▶ _Aim of the task_: Could you restate the entries below word for word?

▶ _Given records_:
- Opening Delimiter -
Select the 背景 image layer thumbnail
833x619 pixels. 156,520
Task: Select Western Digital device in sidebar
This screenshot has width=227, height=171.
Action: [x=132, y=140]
- Closing Delimiter -
▶ _Exercise answer_:
Select the 背景 image layer thumbnail
833x619 pixels. 156,520
Task: Select Western Digital device in sidebar
This screenshot has width=227, height=171.
Action: [x=132, y=140]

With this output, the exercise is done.